Çünkü çok şey belli değil ki. Diyelim test sonucunda kişi pankreas kanseri risk faktörü diye çıktı. Ancak henüz bilinmeyen belki de şahıs bu hastalığa karşı koruyucu polimorfik dizilere de sahip. Niye moraliniz bozulsun ki? Çünkü vücudunda buna karşı koruyan gen olabilir. Henüz çoğu hastalıkta günümüze kadar yapılan bilimsel çalışmalarda kesin sonuç yok. Ne zamanki DNA’daki tüm genleri, diğer dizilerin fonksiyonunu tam biliriz ve de çevre faktörlerinin işini tam anlarız, o zaman net şeyler söyleriz. Fakat bu iş yakın zamanda olacak gibi gözükmüyor.

-Bazıları diyor ki ‘Genetik test yaptırdım, hangi hastalıktan öleceğimi biliyorum.’

İnsanlar da tip tip. Ondan mutlu oluyorsa... Yarın kaza olur, deprem olur, bilmediğimiz bir hastalık çıkar. Bilemiyoruz ki neden öleceğimizi? Einstein ‘İnsan zihni kainatı anlayacak güçte değil’ diyor. Ben de genetikçi olarak ‘İnsan zihni şu ana kadar yapılanlara bakarak daha DNA’yı tam çözecek kapasitede değil’ diyorum.

Genetik test insanların işe alımlarını bile etkileyecek

- Genetik test etik mi?

Şu an 5 bin dolara tüm genlere bakılıyor. Ama onun yorumu çok önemli. ‘Benim çocuğum sekiz yaşında şu hastalığa yakalanacak’, ‘Annem 60 yaşında parkinson olacak’ demek etik mi? Adam 20 yaşında işe başvuracak, işveren gencin genetik yapısına bakacak. ‘Kardeşim sen 60 yaşında kalp hastası olacaksın. Dolayısıyla ben seni işe alamam’ diyecek.

-Olacak mı bu?

Olacak tabii. Eğer genetik yapıyı biliyorsan, adamın genetiği böyleyse ne suçu var, vicdani bir şey. Veya belki adam 60 yaşına kadar mutlu yaşayacak ama ona 15 yaşında ‘Kardeşim sen 50 ya da 60 yaşında şu hastalığa yakalanacaksın’ dedin. Bilmemek bazen mutluluk demek ama bazen de önlem alınacak bir durumsa önemli. Olay çok kompleks, bazı testler kafa karıştırmaktan başka bir şey değil. Mesela biri geliyor ‘Hocam ben mide kanseri olacakmışım’ diyor. Belki mide kanserinden koruyan başka bir gen var. Onu bilmeden bunu böyle dememiz doğru mu? Her şeye temkinli yaklaşacağız. Bunlar biraz da para amaçlı olabiliyor.

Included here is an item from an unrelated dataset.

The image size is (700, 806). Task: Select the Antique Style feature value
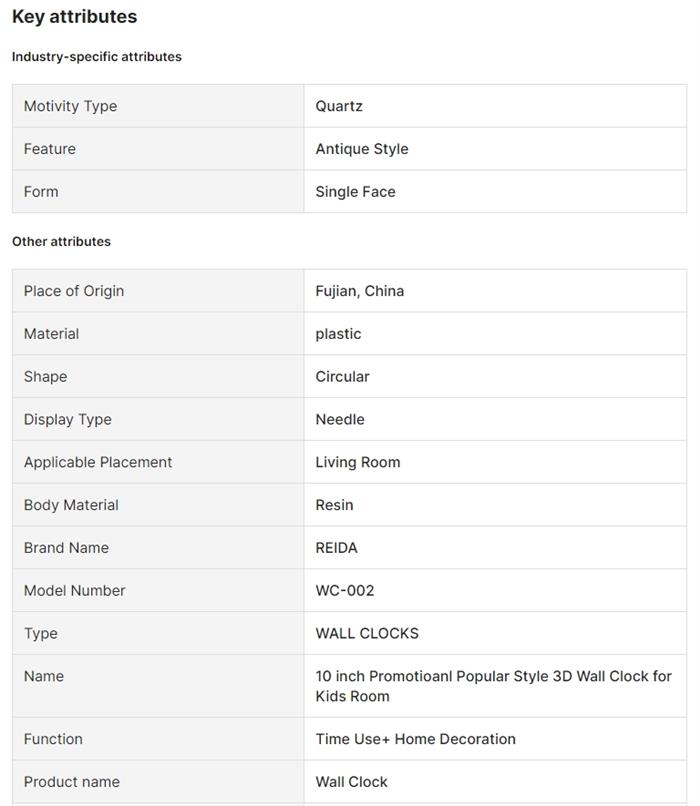(362, 149)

-İnsanlar kandırılıyor mu?

Bazı testleri yaptırmak lazım. İnsan risk grubunda mı, değil mi öğrenebilir. Bunu kişiye özel diye düşünelim. Bir kadının anne ve teyzesinde meme kanseri varsa ‘Acaba ben de olacak mıyım?’ diye her gün kafaya takıyorsa yaptırsın. Belki çıkmayacak. Merak içindeyse baktırsın. Kafaya takıp düşüne düşüne kanser olur.